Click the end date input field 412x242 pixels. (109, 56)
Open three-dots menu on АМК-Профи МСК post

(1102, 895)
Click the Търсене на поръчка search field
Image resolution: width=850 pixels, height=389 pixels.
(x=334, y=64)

Task to complete – Copy every one of the records above verbatim, keeping each line unchanged and in its original order.

Exercise answer –
Click the end date input field 412x242 pixels. (109, 56)
Open three-dots menu on АМК-Профи МСК post

(1102, 895)
Click the Търсене на поръчка search field
Image resolution: width=850 pixels, height=389 pixels.
(x=334, y=64)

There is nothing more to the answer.